-- Text section --
□ □ □ □ □ □ □
Studies continue to investigate the link between parenting style and parent-child connectedness. The world is a busy place, and parents often struggle with carving out family time in the midst of a busy schedule. How much effect does a particular style of parenting have on the relationship between parents and their children?
Understanding Parenting Style and Parent-Child Connectedness
In order to unravel the relationship between parenting style and parent-child connectedness, the various types of parenting styles must be evaluated in tandem with how connected the parents and children are as a function of parenting style in each family. Most parents subscribe to a particular type of parenting style, and this style preference influences the connection they have with their children.
Parents who are uninvolved really aren't clued in to what their child is feeling or thinking. These parents don't attend ball games, school productions, parent-teacher appointments or other events related to their child. As a result, the child may seek out other adults who show more interest in his life. The child may never feel connected to his parent, and as he grows, he moves farther away from the "family unit."
□ □ □ □ □ □ □
-- Entries of extracted data --
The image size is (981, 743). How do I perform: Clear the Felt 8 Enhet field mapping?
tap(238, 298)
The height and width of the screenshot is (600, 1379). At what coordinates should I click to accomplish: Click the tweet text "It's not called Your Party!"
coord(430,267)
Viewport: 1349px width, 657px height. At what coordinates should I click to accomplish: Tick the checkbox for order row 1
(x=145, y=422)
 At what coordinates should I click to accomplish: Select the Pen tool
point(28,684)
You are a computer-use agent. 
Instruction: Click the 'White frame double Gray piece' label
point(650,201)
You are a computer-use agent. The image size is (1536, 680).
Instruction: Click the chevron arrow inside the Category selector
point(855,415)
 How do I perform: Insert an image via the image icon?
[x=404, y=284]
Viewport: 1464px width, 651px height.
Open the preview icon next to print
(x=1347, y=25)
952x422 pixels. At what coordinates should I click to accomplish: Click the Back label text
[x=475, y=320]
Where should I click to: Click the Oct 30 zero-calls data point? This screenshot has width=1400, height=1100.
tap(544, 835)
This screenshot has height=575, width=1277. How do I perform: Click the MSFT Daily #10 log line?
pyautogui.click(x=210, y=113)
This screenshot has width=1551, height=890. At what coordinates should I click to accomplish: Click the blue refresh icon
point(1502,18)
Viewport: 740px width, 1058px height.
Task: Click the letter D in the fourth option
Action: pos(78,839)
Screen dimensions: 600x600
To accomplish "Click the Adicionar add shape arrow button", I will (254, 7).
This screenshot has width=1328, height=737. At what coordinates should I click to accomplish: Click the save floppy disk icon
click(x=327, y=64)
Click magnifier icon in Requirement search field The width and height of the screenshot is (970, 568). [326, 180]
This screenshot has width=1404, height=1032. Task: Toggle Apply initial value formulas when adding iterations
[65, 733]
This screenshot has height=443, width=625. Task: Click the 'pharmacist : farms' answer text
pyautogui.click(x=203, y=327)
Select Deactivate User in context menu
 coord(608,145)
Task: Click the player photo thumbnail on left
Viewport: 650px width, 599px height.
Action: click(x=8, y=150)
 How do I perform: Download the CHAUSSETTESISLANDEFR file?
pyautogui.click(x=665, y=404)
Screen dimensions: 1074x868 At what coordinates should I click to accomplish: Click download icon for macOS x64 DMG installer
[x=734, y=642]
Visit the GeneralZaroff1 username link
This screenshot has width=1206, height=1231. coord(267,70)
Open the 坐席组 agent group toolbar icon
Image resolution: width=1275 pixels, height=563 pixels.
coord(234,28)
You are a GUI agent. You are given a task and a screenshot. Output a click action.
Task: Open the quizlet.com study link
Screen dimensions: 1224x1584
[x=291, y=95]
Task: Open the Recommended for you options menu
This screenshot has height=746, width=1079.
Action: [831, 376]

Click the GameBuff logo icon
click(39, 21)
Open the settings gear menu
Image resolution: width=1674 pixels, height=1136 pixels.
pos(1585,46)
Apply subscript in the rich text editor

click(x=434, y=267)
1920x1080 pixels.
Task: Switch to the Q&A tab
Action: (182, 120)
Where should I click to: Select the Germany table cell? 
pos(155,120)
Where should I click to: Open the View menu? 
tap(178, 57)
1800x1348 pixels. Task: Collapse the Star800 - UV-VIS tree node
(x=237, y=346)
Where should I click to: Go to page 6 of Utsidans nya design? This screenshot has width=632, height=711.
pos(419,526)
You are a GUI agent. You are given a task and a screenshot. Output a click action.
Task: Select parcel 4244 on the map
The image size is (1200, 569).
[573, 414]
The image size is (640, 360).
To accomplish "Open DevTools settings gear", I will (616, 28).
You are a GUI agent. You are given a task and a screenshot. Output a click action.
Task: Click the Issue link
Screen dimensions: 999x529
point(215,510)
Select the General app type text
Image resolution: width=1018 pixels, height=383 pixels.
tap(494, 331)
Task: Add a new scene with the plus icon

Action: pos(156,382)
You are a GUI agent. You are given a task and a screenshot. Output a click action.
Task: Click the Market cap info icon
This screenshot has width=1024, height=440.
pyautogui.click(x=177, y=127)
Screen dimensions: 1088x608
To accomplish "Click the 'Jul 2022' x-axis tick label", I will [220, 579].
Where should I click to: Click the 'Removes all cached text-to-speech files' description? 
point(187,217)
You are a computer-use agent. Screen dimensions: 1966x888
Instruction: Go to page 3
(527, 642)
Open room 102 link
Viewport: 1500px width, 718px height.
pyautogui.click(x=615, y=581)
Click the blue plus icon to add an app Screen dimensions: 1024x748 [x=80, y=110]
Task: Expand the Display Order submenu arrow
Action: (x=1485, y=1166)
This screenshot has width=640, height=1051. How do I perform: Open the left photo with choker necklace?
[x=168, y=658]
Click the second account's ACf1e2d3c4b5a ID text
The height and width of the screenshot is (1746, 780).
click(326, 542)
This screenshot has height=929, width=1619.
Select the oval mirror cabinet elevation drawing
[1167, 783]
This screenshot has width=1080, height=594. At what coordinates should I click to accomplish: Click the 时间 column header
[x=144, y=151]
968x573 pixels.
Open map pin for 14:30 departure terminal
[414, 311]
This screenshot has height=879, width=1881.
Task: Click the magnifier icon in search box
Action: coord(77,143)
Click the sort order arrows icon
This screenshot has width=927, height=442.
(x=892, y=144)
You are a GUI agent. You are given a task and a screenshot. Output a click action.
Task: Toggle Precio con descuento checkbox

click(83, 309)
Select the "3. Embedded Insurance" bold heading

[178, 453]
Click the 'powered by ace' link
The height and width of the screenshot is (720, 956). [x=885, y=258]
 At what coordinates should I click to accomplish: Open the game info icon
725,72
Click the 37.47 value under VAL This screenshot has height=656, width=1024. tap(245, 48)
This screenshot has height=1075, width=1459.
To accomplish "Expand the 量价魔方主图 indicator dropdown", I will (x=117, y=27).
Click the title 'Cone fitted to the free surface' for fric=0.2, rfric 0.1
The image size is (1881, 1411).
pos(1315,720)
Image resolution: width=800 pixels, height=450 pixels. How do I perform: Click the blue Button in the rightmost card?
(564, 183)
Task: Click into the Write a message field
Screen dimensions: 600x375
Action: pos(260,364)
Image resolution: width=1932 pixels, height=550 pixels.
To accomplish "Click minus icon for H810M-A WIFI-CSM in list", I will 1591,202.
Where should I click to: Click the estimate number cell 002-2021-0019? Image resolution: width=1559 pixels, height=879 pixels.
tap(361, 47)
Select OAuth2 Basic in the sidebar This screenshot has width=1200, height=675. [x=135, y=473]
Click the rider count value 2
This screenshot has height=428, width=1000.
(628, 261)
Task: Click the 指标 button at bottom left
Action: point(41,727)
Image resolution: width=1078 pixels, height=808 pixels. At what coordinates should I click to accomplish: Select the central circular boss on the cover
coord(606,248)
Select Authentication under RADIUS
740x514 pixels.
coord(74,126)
□ □ □ □ □ □ □
-- Exercise requirements --
Could you continue the article on parenting style and parent-child connectedness, starting right after its last sentence, which ends with "family unit"? The items are separate material, unrelated to the article on parenting style and parent-child connectedness.

-- Response --
Authoritarian parents often have extremely high expectations of their kids. These parents monitor everything that their child does, from checking his grades frequently to listening in on phone conversations or otherwise tuning in in private contexts. If the child doesn't perform or behave as expected, authoritarian parents often resort to some form of punishment. As a result, children of authoritarian parents may turn to someone who makes them feel more loved and accepted, and a close relationship and feeling of connectedness with their parents is often difficult, and sometimes even impossible, to achieve.
While some parents are often accused of being too involved in their children's lives, permissive parents are often seen as too lax in their parenting style. These parents often try to be their child's friend instead of his parent. They parent in this manner out of a mistaken belief that if they allow their child to do just about anything he wants, then they'll have a stronger connection with that child simply because they are "cool" parents. This style of parenting typically backfires as kids get older; children of permissive parents often end up feeling that their parents let them do anything simply because they just don't care or don't have the time to monitor them. Parent-child connectedness can vary widely with this parenting style. At some moments, and during some periods of the child's life, the parent and child may have a very close relationship; at other points in time, the connection can be very strained.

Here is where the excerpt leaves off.